Failure to renew on time the agreement with the trading bloc in 2014 hit the sector amid a weakening global economy.
Kenyan farmers had to grapple with introduction of taxes on their produce following the lapse of the Economic Partnership Agreement.
But things warmed up in 2015, with earnings from cut flowers rising by about 30.1 million U.S. dollars, latest figures from the Horticultural Directorate showed Monday.
The East African nation in 2014 earned 593 million dollars, and the growth to 623 million dollars in 2015 was a major boost to farmers in the country where big players dominate the trade.
The growth in earnings, according to the data, was majorly due to a considerable surge in quantity of flowers exported.
Kenyan farmers exported up to 12,650 metric tonnes (MT) a month, a feat that was not achieved in 2014 and the past.

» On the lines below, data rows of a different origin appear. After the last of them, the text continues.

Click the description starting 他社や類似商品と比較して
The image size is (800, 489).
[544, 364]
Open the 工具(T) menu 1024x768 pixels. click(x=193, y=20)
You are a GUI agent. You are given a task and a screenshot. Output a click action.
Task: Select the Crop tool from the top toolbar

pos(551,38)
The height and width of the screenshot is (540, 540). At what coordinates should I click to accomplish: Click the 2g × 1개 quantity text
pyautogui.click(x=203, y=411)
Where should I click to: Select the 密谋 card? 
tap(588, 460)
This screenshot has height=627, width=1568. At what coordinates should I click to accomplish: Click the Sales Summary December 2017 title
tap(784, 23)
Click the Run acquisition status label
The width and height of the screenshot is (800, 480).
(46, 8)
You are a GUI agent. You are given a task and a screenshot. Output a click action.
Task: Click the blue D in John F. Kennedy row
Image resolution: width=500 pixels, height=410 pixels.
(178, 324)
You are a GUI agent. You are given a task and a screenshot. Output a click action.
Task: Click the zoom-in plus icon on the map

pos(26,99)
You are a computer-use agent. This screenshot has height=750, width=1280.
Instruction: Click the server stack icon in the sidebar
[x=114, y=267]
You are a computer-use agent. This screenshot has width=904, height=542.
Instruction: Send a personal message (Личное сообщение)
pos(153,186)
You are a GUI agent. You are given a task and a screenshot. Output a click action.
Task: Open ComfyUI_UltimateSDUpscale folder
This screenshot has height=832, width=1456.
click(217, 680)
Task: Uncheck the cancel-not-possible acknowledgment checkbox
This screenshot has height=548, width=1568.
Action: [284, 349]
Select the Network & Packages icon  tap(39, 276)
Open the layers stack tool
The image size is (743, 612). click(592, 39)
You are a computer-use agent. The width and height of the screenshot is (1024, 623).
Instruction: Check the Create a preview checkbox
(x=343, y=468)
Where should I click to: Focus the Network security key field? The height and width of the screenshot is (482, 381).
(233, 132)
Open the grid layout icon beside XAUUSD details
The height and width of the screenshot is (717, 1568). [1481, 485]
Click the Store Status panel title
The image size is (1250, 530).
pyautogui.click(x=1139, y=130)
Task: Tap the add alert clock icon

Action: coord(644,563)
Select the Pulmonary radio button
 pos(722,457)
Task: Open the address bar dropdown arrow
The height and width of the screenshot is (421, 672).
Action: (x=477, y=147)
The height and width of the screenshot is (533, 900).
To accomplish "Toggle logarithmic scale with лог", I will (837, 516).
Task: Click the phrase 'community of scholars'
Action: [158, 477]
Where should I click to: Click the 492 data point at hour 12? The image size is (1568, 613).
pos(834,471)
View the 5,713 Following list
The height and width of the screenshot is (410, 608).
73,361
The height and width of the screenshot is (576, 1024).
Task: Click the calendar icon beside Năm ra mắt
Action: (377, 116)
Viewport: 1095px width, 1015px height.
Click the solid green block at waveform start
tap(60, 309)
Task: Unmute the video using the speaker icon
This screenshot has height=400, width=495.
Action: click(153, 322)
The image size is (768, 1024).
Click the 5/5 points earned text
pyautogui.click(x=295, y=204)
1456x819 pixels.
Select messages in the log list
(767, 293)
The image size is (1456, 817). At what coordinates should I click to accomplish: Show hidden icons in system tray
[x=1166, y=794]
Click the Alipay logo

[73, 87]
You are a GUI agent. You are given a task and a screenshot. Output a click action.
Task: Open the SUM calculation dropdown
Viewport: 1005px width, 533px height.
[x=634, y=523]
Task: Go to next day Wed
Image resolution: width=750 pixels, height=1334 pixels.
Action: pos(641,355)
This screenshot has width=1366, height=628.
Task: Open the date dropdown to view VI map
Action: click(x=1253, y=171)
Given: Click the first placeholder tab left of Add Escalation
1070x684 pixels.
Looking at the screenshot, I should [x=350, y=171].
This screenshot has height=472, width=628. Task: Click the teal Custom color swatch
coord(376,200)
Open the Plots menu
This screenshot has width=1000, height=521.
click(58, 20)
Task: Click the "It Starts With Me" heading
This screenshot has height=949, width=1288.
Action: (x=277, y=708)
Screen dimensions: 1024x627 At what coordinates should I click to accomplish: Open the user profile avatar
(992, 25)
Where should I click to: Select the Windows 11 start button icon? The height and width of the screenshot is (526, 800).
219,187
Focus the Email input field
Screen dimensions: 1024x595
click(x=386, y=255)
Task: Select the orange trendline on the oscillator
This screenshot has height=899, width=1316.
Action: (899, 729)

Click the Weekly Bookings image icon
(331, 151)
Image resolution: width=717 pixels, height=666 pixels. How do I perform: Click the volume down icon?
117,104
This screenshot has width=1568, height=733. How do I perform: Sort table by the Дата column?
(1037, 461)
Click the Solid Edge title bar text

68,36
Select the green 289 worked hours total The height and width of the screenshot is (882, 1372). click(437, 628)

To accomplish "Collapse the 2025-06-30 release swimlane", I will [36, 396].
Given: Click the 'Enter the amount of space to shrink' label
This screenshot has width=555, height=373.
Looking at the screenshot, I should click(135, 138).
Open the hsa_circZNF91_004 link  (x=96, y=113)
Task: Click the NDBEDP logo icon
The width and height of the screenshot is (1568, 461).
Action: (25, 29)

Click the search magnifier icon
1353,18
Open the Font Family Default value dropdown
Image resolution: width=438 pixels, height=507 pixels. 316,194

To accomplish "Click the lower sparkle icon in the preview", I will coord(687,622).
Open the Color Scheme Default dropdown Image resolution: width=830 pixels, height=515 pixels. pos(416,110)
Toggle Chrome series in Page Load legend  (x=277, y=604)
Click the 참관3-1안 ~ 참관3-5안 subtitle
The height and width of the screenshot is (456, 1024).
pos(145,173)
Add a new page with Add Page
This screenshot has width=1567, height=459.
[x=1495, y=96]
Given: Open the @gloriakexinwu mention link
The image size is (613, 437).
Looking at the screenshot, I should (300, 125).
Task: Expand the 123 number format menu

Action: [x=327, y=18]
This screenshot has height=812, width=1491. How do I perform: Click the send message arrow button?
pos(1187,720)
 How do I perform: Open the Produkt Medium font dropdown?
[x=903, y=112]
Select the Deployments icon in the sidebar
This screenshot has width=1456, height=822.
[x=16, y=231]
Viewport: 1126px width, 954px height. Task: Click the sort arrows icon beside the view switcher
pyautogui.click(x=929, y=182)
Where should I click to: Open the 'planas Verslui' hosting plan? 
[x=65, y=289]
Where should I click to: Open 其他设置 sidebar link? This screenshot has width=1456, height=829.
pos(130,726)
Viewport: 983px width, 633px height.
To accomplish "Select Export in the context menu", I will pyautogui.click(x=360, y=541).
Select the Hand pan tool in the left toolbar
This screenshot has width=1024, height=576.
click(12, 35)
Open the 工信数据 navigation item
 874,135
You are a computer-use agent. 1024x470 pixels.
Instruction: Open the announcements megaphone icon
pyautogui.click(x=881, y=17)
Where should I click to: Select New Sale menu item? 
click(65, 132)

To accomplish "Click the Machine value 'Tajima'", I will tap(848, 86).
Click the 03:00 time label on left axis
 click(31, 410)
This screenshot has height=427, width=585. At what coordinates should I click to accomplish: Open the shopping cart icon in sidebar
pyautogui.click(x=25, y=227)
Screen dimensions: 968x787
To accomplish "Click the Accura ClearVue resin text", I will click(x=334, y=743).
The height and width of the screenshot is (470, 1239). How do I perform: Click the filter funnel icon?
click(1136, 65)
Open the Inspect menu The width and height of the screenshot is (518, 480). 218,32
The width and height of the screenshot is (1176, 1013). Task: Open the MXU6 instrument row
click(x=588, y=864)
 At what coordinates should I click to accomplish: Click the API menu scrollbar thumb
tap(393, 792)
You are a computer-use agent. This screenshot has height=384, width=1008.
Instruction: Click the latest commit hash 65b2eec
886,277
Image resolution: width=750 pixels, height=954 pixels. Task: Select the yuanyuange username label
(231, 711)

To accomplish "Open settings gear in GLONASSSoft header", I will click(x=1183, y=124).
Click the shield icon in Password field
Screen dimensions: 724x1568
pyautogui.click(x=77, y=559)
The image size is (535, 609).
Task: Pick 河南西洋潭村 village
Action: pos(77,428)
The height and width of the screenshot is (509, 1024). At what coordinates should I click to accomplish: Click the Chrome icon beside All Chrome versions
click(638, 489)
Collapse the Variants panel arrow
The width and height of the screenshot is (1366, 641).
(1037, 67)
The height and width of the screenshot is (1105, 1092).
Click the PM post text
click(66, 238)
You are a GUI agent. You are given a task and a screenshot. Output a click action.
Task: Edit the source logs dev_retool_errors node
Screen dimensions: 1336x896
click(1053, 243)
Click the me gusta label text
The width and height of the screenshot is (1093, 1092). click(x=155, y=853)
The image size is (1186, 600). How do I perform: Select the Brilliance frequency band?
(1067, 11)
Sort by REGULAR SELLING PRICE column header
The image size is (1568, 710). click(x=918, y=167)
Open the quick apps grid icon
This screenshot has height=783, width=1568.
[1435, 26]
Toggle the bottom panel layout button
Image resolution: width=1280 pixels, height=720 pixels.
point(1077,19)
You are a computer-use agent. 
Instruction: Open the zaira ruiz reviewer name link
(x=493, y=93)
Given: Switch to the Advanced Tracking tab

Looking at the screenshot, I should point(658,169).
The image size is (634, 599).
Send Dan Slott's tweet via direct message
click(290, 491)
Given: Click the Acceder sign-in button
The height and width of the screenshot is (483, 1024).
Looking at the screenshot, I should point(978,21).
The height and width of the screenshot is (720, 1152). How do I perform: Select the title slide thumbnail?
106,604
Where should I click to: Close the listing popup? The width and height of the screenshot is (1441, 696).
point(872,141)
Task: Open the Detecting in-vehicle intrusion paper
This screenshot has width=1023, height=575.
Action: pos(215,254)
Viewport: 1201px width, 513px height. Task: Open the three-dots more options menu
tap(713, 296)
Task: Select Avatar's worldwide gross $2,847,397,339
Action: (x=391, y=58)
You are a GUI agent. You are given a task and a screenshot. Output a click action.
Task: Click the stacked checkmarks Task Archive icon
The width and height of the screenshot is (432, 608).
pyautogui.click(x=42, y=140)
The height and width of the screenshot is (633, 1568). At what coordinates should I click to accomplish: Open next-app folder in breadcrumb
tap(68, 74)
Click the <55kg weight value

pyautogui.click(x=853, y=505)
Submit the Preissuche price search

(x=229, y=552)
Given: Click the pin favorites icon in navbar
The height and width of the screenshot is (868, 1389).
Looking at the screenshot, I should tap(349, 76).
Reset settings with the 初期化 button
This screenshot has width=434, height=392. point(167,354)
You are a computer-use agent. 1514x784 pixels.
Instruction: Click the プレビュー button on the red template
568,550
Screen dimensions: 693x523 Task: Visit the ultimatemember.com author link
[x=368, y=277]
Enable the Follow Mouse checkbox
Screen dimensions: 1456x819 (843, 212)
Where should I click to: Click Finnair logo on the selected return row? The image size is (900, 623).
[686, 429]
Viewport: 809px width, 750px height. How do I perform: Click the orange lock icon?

In total, Kenya exported 122,825 MT of flowers last year, up from 114,763 in 2014.
Kenya Flower Council Chief Executive Jane Ngige noted that the flower industry is on a recovery path, adding that they are working with small-scale growers to meet EU trade rules to boost exports.
In 2013, Kenya's flower industry brought in over 455 million dollars, 29.7 million dollars more than the previous year.
Therefore, flower exports which are mainly grown in Naivasha, a district in northwest of Nairobi, are a crucial economic activity for the East African nation, with the sector roughly employing 500,000 jobs directly, with over two million people relying on the industry indirectly.
Kenya is one of the largest suppliers of cut flowers to the EU with a 31 percent market share. The major market is Netherlands at 69 percent, where Dutch wholesalers buy flowers for re-export to the U.S. and other nations.
Of the flowers sold, roses make up 74 percent of exports, with carnations, which are mainly sold in Britain, Germany and France, coming in second. Other flowers grown include chrysanthemums, hydrangeas, peonies, orchid and tiger lilies.